Comparison of Oncall Upgrade Designed in Different Ways

After further supervised fine-tuning (SFT) of LLM, the model performance was significantly improved. Taking the CoT prompt as an example, the recall rate after fine-tuning was greatly improved from 82.1% to 91.2%, while maintaining a high precision of 81.8%, and the F1 score reached 86.2%, which performed best among all the compared methods. This result strongly demonstrates the effectiveness of SFT in leveraging LLM capabilities to improve the performance of Oncall upgrade tasks. However, when SFT was combined with other prompt-based methods such as Reflection and ICL, the performance decreased slightly. This may be because some samples in ICL or data with a similar distribution to the training data were used in the SFT process, so that the model had already learned the corresponding content during offline fine-tuning, resulting in certain conflicts when used in combination.

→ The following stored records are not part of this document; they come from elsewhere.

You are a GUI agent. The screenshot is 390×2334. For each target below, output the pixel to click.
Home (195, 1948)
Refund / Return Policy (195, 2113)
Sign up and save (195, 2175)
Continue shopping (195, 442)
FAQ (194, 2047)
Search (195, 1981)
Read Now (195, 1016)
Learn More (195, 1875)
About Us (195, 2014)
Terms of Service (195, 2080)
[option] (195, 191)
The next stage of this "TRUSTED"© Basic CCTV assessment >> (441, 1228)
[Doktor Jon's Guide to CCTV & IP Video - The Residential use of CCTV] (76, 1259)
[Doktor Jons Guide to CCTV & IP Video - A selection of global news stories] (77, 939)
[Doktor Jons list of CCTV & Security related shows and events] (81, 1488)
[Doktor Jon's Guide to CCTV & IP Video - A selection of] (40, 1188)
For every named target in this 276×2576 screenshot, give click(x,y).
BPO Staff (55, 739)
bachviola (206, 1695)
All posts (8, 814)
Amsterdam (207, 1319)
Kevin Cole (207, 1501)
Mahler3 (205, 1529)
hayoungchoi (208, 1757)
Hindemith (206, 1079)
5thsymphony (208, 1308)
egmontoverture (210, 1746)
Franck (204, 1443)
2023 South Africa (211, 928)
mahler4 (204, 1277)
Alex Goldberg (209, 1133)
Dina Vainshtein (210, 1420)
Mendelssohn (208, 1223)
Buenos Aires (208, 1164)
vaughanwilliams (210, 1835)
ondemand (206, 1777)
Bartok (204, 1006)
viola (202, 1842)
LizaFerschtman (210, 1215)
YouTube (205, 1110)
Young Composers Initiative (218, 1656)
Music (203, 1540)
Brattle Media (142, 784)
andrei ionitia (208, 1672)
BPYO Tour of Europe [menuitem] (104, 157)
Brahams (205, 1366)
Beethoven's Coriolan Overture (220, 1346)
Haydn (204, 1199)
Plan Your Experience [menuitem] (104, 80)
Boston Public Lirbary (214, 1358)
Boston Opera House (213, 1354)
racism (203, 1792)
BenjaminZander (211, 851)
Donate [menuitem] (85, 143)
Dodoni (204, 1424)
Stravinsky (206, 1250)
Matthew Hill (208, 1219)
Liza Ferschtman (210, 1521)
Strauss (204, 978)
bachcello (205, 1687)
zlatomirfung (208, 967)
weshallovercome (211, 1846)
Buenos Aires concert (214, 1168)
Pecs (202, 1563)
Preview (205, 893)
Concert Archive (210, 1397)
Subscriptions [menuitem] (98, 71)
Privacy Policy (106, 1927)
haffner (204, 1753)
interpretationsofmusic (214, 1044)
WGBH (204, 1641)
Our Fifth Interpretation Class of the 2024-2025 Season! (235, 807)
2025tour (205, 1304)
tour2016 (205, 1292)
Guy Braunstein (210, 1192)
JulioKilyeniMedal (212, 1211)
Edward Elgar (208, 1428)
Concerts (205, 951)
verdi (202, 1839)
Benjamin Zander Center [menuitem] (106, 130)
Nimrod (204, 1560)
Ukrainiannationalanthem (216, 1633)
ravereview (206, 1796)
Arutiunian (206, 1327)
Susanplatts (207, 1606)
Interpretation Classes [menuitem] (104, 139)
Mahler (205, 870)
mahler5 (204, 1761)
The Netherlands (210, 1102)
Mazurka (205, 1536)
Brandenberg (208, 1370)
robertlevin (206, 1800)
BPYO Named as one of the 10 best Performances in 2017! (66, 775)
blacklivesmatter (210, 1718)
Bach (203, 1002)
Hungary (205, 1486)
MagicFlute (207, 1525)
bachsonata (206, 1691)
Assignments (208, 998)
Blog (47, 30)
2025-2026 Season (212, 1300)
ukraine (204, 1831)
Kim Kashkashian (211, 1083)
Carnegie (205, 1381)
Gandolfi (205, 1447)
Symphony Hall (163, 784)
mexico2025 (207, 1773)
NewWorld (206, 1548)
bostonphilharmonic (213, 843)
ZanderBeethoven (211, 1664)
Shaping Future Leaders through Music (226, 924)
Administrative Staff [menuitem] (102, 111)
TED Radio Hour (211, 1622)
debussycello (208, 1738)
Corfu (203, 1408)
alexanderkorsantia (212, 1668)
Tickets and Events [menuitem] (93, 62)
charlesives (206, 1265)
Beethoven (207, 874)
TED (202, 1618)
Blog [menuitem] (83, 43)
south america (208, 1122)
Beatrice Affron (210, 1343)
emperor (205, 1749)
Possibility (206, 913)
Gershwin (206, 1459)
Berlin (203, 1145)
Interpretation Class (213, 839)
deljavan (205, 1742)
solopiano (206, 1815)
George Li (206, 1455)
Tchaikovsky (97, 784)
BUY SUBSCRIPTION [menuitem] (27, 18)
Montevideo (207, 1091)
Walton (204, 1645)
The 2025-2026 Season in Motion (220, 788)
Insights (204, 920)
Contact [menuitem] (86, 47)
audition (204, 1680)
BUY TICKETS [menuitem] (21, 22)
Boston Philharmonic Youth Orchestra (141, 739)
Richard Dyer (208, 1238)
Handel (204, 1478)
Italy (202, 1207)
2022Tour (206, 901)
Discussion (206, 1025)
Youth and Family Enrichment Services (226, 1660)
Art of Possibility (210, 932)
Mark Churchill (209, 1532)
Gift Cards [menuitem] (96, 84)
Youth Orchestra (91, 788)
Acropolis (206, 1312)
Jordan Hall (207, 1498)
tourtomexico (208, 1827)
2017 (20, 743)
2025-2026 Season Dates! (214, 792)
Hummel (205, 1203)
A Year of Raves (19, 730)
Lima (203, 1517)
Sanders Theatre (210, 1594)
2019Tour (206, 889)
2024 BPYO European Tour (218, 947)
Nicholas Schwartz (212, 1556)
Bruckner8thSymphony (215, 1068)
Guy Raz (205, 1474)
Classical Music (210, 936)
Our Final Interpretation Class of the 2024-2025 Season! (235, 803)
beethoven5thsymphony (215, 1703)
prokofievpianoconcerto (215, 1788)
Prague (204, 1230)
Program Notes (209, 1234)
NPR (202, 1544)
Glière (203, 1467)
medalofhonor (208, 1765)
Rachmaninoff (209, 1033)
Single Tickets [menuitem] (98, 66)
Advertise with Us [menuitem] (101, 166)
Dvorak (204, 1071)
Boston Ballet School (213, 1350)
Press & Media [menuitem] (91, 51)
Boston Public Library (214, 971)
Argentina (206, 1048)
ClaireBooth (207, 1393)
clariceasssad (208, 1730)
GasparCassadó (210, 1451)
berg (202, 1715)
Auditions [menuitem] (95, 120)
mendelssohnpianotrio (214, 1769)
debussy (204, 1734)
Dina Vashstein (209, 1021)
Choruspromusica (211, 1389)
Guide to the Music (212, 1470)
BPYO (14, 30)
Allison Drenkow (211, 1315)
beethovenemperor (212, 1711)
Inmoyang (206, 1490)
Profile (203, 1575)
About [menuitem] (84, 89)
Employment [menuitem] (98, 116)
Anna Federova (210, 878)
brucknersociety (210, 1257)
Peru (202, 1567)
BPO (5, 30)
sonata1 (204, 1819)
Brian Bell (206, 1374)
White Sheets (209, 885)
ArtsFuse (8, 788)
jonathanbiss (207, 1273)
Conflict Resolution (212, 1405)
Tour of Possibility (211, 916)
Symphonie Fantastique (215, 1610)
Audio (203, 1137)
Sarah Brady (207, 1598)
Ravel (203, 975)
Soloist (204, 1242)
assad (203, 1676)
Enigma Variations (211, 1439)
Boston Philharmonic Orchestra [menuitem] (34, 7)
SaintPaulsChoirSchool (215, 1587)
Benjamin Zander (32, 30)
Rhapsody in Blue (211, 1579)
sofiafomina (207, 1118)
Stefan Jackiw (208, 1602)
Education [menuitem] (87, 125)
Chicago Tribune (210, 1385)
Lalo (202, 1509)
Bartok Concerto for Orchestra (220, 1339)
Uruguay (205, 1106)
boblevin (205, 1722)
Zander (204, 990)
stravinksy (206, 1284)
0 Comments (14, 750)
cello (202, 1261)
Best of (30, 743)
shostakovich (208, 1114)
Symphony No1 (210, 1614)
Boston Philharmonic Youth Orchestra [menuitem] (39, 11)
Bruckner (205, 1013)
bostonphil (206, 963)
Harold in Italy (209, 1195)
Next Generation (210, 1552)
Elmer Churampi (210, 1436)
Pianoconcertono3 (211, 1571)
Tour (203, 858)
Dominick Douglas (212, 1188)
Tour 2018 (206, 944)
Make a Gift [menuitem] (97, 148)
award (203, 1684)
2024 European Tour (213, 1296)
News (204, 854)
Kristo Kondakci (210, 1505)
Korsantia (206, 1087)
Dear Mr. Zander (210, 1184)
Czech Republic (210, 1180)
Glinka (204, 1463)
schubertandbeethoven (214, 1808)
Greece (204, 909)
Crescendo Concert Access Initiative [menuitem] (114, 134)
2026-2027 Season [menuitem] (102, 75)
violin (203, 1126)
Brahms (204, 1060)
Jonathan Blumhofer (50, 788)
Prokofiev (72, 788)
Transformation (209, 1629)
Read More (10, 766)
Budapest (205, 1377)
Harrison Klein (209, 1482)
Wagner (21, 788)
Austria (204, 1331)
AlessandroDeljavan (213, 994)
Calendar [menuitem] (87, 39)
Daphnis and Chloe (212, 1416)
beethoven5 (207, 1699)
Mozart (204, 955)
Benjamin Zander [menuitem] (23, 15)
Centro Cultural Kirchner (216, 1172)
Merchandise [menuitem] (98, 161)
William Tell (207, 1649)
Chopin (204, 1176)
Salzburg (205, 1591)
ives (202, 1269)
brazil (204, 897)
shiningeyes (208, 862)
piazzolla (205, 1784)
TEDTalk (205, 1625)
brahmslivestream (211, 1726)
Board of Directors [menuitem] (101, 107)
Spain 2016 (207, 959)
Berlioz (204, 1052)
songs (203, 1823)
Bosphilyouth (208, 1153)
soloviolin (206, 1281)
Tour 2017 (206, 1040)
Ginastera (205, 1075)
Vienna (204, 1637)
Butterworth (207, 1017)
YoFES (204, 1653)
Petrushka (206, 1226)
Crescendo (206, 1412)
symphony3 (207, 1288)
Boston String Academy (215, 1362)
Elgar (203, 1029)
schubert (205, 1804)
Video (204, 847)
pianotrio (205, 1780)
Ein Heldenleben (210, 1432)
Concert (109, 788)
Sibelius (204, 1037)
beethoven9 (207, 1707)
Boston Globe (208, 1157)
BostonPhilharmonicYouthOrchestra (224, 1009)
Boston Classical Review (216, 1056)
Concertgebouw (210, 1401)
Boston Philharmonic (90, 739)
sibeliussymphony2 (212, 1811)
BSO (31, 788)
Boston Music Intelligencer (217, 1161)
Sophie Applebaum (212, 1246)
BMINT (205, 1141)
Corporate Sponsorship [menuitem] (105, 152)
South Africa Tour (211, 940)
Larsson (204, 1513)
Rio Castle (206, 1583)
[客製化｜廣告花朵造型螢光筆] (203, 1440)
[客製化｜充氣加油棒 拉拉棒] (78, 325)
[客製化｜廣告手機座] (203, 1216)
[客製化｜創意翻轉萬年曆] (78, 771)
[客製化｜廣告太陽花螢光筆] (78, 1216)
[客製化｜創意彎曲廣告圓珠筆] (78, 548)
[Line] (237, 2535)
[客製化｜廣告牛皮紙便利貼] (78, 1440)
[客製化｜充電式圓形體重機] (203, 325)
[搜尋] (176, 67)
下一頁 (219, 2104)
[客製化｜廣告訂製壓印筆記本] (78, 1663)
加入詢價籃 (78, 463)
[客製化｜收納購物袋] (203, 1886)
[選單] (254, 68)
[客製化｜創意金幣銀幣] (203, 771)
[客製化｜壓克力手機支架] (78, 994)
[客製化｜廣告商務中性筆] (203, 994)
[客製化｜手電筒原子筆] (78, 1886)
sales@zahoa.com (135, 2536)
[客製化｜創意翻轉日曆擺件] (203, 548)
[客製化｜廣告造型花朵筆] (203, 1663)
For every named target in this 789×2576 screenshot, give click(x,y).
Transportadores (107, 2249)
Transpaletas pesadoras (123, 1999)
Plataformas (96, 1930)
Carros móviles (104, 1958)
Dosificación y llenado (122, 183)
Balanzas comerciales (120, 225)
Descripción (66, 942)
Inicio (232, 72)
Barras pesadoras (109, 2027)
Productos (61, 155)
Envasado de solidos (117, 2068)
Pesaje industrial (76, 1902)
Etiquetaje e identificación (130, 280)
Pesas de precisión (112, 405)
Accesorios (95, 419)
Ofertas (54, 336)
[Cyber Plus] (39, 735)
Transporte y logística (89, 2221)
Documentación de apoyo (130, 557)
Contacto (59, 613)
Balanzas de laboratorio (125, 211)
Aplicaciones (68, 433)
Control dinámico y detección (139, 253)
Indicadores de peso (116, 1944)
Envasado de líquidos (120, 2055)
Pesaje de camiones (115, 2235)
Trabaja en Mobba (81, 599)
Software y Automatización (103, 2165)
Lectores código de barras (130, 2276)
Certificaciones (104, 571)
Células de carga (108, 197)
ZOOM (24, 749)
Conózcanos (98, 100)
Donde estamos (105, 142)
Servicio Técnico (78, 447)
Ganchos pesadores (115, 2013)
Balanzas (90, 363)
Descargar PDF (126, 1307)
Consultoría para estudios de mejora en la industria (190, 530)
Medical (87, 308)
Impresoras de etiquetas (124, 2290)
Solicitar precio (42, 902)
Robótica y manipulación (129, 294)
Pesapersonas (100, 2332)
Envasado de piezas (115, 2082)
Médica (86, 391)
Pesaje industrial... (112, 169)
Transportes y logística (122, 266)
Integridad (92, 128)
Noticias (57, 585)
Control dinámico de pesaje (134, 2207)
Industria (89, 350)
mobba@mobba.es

In the experiment of repeated oncall analysis, the most suitable parameter was explored by adjusting the similarity threshold. When the parameter was between 0.86 and 0.95, the F1 score would first increase and then decrease as the parameter increased. When it was set too high, the strict similarity constraint may cause similar problems to be misclassified into different categories, causing the number of upgraded oncalls in the evaluation results to deviate from the actual situation, and the deviation was not monotonically related to the threshold. In addition, the deduplication method based on the problem phenomenon itself has certain limitations. For oncalls with the same performance but different root causes, incorrect deduplication may occur. In the design of rewriting oncall problems, we also conducted ablation experiments. The experimental results show that TickIt with the rewrite function turned on has an F1 score increase of 1.7% compared with the experimental setting without the function. Further analysis of the data set, only the upgrades containing multiple related oncalls were retained for experiments. The results showed that the rewrite design in TickIt increased its F1 score from 0.706 to 0.749, an increase of 6.1%.

Repeat the parameter selection experiment under Oncall recognition

Ticket Problem Rewriting Ablation Experiment in Repeated Oncall Identification

Summary and Limitations Analysis

TickIt uses a large language model to achieve efficient and automated oncall upgrades, bringing significant efficiency improvements to Volcano Engine. From the perspective of "helping people to intervene in serious oncalls in a timely manner", it helps Volcano Engine shorten the response time for serious problems, reducing the overall MTTR by about 26% and saving manpower investment costs. At the same time, TickIt has also been widely recognized by users.

However, TickIt has also exposed some limitations in practical applications. (Personalized) expressions in conversations may affect the judgment of large language models. For example, some users may exaggerate the impact of the problem, leading to unnecessary upgrades; while others may describe serious problems too blandly, causing TickIt to fail to identify situations that require upgrades in a timely manner. In addition, if the cloud service product associated with Oncall is not specific enough, similar problem descriptions may have different levels of severity due to the involvement of different cloud service products, which can easily lead to misjudgment of the large language model and then incorrect upgrades. In our subsequent work, we will further optimize the actual effect of TickIt to help the stability of the Volcano Engine.